BioProcess Insider spoke with Michael Kelly, CureDuchenne’s chief scientific officer, to discuss gaps in the gene therapy space and the strategy the firm is adopting to try and fill them.

Before joining CureDuchenne, Kelly served in various roles. This includes his position as president and US site head of Renovis, as well as holding senior positions at Amgen, Wyeth (Pfizer), and Wellcome (GlaxoSmithKline).

Image: Stock Photo Secrets

BioProcess Insider (BI): What are the gaps in the gene therapy space?

Mike Kelly (MK): Some of the obvious adeno-associated virus (AAV)-related gaps in gene therapy associated with treatments for Duchenne muscular dystrophy include the durability of the therapeutic response.

BI: Has a response time been established?

MK: At this time, the long-term risk/benefit profile has not been fully established.
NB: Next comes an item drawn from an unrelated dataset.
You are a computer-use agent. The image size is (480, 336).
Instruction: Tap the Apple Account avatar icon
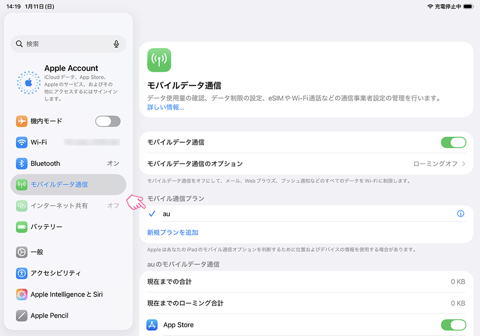[28, 82]
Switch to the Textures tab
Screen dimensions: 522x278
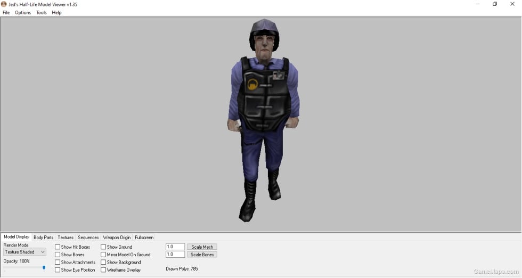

In addition, the inflammatory and immune response associated with pre-existing AAV-neutralizing antibodies (nAb’s) and to newly introduced, novel and foreign genes is a focus of intense research.

BI: What affect do the gaps in the CGT space have?

MK: Many gaps exist in AAV-delivered gene therapy, a significant one is the production costs associated with creating the drug product. These are expensive drugs to manufacture and could be expected to cost more than a million dollars per dose. A significant percentage of patients will not be treated because of previous existing nAb’s, their specific genetic mutation or the cost of treatment. There are currently no options to re-dose patients previously treated with an AAV.

BI: Are there other complications with using AAV?

MK: Dosing an AAV is currently limited to a “one-and-done” regimen, with no ability to re-dose. AAV also has packaging constraints, with limited cargo carrying capacity for larger genes. The tropism for specific tissues, (for example, muscle), needs to be improved. Finally, there are manufacturing, and cost challenges associated with producing an AAV-based drug for more than 10,000 patients.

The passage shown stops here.